Saved data entries:
┌──
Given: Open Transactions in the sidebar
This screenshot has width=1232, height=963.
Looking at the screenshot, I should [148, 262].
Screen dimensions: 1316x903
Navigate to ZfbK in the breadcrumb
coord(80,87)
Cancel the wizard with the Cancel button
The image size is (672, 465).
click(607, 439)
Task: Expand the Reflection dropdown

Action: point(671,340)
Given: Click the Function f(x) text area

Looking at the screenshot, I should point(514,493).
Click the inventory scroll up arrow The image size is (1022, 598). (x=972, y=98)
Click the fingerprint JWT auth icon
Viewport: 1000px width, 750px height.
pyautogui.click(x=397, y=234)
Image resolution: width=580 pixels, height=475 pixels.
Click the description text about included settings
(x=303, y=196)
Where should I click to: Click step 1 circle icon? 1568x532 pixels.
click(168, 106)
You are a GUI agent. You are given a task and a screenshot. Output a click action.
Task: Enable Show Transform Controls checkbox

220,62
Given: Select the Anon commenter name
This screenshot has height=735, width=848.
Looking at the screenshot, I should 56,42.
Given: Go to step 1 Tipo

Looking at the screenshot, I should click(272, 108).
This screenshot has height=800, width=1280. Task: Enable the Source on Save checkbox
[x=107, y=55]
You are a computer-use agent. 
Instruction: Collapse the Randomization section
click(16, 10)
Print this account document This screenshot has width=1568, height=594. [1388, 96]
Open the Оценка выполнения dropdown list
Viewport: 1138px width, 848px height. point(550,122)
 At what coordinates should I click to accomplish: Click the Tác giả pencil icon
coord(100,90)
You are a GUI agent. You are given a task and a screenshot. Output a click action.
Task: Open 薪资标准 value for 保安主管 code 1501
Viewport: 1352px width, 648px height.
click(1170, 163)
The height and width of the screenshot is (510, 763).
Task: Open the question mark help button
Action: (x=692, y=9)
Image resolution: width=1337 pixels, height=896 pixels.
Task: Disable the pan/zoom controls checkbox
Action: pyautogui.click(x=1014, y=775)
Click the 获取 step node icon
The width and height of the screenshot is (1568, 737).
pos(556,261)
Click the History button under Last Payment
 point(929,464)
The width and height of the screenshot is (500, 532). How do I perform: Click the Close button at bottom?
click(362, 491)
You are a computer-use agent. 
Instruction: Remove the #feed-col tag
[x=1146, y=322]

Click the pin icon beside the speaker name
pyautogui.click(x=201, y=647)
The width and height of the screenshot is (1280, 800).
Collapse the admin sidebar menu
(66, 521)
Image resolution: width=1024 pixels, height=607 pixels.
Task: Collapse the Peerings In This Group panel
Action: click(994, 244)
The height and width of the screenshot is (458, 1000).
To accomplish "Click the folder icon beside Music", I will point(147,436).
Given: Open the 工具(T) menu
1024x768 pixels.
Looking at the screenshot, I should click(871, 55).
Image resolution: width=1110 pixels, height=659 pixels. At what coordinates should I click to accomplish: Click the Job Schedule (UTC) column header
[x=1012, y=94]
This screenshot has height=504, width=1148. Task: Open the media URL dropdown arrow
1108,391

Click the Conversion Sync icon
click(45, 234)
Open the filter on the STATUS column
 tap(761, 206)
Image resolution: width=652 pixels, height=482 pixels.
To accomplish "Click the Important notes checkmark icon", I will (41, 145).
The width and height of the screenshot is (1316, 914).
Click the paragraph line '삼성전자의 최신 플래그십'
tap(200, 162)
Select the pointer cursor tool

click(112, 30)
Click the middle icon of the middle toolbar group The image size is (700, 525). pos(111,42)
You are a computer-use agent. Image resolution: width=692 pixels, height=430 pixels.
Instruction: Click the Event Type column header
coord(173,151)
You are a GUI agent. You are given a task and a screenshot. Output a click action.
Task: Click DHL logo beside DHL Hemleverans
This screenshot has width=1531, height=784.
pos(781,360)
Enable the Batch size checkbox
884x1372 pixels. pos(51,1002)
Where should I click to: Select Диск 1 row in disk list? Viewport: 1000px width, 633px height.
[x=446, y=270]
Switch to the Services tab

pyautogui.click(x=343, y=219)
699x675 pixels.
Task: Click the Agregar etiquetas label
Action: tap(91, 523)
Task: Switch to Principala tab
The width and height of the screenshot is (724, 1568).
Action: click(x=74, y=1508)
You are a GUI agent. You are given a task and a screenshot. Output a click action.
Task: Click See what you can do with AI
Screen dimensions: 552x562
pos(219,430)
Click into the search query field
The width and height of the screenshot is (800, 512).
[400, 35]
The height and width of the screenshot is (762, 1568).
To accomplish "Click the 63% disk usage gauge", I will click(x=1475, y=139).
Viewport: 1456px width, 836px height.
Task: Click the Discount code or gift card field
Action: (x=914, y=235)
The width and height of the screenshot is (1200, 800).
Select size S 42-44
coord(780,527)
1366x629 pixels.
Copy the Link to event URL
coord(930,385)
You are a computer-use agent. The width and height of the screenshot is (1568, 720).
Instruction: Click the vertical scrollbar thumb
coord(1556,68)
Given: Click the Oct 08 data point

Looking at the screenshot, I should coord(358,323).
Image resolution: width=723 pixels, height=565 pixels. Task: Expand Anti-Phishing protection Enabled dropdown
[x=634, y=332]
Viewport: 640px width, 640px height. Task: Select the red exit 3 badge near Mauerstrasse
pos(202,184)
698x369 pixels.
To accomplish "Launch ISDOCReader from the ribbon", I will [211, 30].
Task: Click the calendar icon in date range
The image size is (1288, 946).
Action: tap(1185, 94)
└──
• **REQUIRED WORK**
Please transcribe the records above in full, keeping every word.

• **RESPONSE TO THIS EXERCISE**
Given: Open Transactions in the sidebar
This screenshot has width=1232, height=963.
Looking at the screenshot, I should [148, 262].
Screen dimensions: 1316x903
Navigate to ZfbK in the breadcrumb
coord(80,87)
Cancel the wizard with the Cancel button
The image size is (672, 465).
click(607, 439)
Task: Expand the Reflection dropdown

Action: point(671,340)
Given: Click the Function f(x) text area

Looking at the screenshot, I should point(514,493).
Click the inventory scroll up arrow The image size is (1022, 598). (x=972, y=98)
Click the fingerprint JWT auth icon
Viewport: 1000px width, 750px height.
pyautogui.click(x=397, y=234)
Image resolution: width=580 pixels, height=475 pixels.
Click the description text about included settings
(x=303, y=196)
Where should I click to: Click step 1 circle icon? 1568x532 pixels.
click(168, 106)
You are a GUI agent. You are given a task and a screenshot. Output a click action.
Task: Enable Show Transform Controls checkbox

220,62
Given: Select the Anon commenter name
This screenshot has height=735, width=848.
Looking at the screenshot, I should 56,42.
Given: Go to step 1 Tipo

Looking at the screenshot, I should click(272, 108).
This screenshot has height=800, width=1280. Task: Enable the Source on Save checkbox
[x=107, y=55]
You are a computer-use agent. 
Instruction: Collapse the Randomization section
click(16, 10)
Print this account document This screenshot has width=1568, height=594. [1388, 96]
Open the Оценка выполнения dropdown list
Viewport: 1138px width, 848px height. point(550,122)
 At what coordinates should I click to accomplish: Click the Tác giả pencil icon
coord(100,90)
You are a GUI agent. You are given a task and a screenshot. Output a click action.
Task: Open 薪资标准 value for 保安主管 code 1501
Viewport: 1352px width, 648px height.
click(1170, 163)
The height and width of the screenshot is (510, 763).
Task: Open the question mark help button
Action: (x=692, y=9)
Image resolution: width=1337 pixels, height=896 pixels.
Task: Disable the pan/zoom controls checkbox
Action: pyautogui.click(x=1014, y=775)
Click the 获取 step node icon
The width and height of the screenshot is (1568, 737).
pos(556,261)
Click the History button under Last Payment
 point(929,464)
The width and height of the screenshot is (500, 532). How do I perform: Click the Close button at bottom?
click(362, 491)
You are a computer-use agent. 
Instruction: Remove the #feed-col tag
[x=1146, y=322]

Click the pin icon beside the speaker name
pyautogui.click(x=201, y=647)
The width and height of the screenshot is (1280, 800).
Collapse the admin sidebar menu
(66, 521)
Image resolution: width=1024 pixels, height=607 pixels.
Task: Collapse the Peerings In This Group panel
Action: click(994, 244)
The height and width of the screenshot is (458, 1000).
To accomplish "Click the folder icon beside Music", I will point(147,436).
Given: Open the 工具(T) menu
1024x768 pixels.
Looking at the screenshot, I should click(871, 55).
Image resolution: width=1110 pixels, height=659 pixels. At what coordinates should I click to accomplish: Click the Job Schedule (UTC) column header
[x=1012, y=94]
This screenshot has height=504, width=1148. Task: Open the media URL dropdown arrow
1108,391

Click the Conversion Sync icon
click(45, 234)
Open the filter on the STATUS column
 tap(761, 206)
Image resolution: width=652 pixels, height=482 pixels.
To accomplish "Click the Important notes checkmark icon", I will (41, 145).
The width and height of the screenshot is (1316, 914).
Click the paragraph line '삼성전자의 최신 플래그십'
tap(200, 162)
Select the pointer cursor tool

click(112, 30)
Click the middle icon of the middle toolbar group The image size is (700, 525). pos(111,42)
You are a computer-use agent. Image resolution: width=692 pixels, height=430 pixels.
Instruction: Click the Event Type column header
coord(173,151)
You are a GUI agent. You are given a task and a screenshot. Output a click action.
Task: Click DHL logo beside DHL Hemleverans
This screenshot has width=1531, height=784.
pos(781,360)
Enable the Batch size checkbox
884x1372 pixels. pos(51,1002)
Where should I click to: Select Диск 1 row in disk list? Viewport: 1000px width, 633px height.
[x=446, y=270]
Switch to the Services tab

pyautogui.click(x=343, y=219)
699x675 pixels.
Task: Click the Agregar etiquetas label
Action: tap(91, 523)
Task: Switch to Principala tab
The width and height of the screenshot is (724, 1568).
Action: click(x=74, y=1508)
You are a GUI agent. You are given a task and a screenshot. Output a click action.
Task: Click See what you can do with AI
Screen dimensions: 552x562
pos(219,430)
Click into the search query field
The width and height of the screenshot is (800, 512).
[400, 35]
The height and width of the screenshot is (762, 1568).
To accomplish "Click the 63% disk usage gauge", I will click(x=1475, y=139).
Viewport: 1456px width, 836px height.
Task: Click the Discount code or gift card field
Action: (x=914, y=235)
The width and height of the screenshot is (1200, 800).
Select size S 42-44
coord(780,527)
1366x629 pixels.
Copy the Link to event URL
coord(930,385)
You are a computer-use agent. The width and height of the screenshot is (1568, 720).
Instruction: Click the vertical scrollbar thumb
coord(1556,68)
Given: Click the Oct 08 data point

Looking at the screenshot, I should coord(358,323).
Image resolution: width=723 pixels, height=565 pixels. Task: Expand Anti-Phishing protection Enabled dropdown
[x=634, y=332]
Viewport: 640px width, 640px height. Task: Select the red exit 3 badge near Mauerstrasse
pos(202,184)
698x369 pixels.
To accomplish "Launch ISDOCReader from the ribbon", I will [211, 30].
Task: Click the calendar icon in date range
The image size is (1288, 946).
Action: tap(1185, 94)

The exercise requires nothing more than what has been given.